(Collection entries)
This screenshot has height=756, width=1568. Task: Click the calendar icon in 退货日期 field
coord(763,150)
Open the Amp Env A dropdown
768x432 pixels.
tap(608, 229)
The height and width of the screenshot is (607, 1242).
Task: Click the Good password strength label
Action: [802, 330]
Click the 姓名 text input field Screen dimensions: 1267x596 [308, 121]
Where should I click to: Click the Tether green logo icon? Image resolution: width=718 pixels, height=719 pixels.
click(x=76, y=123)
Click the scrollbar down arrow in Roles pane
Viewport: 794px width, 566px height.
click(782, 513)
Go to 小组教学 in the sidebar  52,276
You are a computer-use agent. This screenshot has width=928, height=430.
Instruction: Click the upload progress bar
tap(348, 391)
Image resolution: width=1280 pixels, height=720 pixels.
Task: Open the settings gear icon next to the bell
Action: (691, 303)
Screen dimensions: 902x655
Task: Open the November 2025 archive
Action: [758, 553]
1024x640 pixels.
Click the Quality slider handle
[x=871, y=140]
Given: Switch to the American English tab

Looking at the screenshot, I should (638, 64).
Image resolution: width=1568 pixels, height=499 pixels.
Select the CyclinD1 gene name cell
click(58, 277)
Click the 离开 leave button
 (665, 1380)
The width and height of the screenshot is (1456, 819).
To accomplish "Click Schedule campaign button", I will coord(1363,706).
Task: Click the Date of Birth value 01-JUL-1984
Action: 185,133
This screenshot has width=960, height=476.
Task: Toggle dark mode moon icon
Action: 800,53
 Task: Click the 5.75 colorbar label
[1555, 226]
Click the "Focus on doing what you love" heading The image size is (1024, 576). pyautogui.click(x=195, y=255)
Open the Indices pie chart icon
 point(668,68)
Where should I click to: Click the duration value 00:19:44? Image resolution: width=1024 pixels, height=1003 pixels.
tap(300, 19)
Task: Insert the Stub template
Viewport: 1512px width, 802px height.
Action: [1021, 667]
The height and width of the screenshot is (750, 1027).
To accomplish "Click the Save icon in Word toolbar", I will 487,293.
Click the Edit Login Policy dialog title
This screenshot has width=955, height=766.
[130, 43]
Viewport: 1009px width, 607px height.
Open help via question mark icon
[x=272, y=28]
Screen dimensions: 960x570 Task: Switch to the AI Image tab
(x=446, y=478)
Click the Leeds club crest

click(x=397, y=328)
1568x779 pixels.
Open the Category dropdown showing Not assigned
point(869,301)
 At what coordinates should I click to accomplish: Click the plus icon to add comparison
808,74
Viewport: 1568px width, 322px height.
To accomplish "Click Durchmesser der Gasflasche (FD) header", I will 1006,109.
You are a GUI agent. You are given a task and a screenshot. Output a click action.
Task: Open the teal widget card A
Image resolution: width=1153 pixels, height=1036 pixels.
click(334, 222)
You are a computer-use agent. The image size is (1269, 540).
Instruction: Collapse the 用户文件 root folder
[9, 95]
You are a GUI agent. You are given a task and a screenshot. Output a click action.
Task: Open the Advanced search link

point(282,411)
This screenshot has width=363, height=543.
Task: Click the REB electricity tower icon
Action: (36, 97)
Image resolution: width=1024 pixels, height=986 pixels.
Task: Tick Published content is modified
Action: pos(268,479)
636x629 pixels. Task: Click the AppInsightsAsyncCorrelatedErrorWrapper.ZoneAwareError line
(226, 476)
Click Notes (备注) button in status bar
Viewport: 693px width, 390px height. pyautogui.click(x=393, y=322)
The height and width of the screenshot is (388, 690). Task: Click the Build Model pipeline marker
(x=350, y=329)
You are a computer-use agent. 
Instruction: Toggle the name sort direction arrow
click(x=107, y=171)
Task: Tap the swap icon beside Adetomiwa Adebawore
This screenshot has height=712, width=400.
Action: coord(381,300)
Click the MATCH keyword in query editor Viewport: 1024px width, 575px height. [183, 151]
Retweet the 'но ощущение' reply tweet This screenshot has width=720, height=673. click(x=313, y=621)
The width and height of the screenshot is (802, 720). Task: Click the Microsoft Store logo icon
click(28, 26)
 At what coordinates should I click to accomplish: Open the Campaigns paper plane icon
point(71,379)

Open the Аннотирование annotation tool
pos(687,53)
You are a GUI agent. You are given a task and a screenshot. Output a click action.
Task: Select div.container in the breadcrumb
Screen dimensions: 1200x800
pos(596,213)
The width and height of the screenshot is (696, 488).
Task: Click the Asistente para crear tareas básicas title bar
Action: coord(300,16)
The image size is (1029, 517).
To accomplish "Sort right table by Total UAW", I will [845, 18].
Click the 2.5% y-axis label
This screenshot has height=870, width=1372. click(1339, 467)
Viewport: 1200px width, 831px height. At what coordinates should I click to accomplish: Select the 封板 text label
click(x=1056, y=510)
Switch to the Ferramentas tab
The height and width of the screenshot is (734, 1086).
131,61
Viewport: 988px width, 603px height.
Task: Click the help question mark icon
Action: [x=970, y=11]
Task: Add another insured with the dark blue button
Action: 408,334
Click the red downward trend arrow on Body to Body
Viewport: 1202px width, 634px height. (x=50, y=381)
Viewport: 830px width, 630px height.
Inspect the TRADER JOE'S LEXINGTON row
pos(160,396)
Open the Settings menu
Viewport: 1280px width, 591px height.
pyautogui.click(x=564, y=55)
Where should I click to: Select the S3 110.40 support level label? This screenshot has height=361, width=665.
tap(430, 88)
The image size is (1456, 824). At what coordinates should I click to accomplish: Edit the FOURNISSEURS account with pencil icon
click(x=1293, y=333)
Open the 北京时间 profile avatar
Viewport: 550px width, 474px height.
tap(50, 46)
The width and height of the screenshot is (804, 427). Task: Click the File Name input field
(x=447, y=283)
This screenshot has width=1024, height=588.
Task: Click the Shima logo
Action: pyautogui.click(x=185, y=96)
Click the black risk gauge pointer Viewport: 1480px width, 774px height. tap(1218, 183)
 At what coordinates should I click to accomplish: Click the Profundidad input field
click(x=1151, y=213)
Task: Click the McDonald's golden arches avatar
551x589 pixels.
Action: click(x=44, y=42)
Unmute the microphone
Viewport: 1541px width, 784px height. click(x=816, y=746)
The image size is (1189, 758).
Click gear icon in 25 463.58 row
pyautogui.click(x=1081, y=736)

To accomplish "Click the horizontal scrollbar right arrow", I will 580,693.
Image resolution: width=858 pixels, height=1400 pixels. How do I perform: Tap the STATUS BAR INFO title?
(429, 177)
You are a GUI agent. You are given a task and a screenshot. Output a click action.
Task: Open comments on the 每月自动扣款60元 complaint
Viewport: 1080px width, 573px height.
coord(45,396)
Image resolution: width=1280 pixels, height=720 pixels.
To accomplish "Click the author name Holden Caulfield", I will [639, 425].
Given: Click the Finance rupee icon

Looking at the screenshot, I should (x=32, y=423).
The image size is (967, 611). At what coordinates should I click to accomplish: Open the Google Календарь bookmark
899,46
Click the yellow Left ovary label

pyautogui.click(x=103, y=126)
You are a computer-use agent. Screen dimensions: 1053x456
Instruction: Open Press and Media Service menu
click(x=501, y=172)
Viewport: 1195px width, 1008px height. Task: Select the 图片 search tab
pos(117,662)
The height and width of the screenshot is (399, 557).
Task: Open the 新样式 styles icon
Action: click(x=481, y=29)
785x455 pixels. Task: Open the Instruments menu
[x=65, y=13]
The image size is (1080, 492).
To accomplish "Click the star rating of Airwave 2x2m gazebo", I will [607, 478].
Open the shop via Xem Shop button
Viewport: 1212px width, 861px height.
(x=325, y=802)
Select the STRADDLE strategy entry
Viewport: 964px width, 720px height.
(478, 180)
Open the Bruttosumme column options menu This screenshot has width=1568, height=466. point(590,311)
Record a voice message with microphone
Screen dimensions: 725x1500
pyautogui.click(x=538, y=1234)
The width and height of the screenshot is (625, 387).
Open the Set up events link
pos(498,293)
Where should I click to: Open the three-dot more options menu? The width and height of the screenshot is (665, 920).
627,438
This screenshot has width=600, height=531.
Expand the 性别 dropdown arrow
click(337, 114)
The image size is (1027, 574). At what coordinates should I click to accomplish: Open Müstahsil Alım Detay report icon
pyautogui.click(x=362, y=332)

_WORK INSTRUCTION_. What lines hold the string "scrollbar"? Pick them out of the data.

_SOLUTION TO THE PROBLEM_.
Click the scrollbar down arrow in Roles pane
To accomplish "Click the horizontal scrollbar right arrow", I will 580,693.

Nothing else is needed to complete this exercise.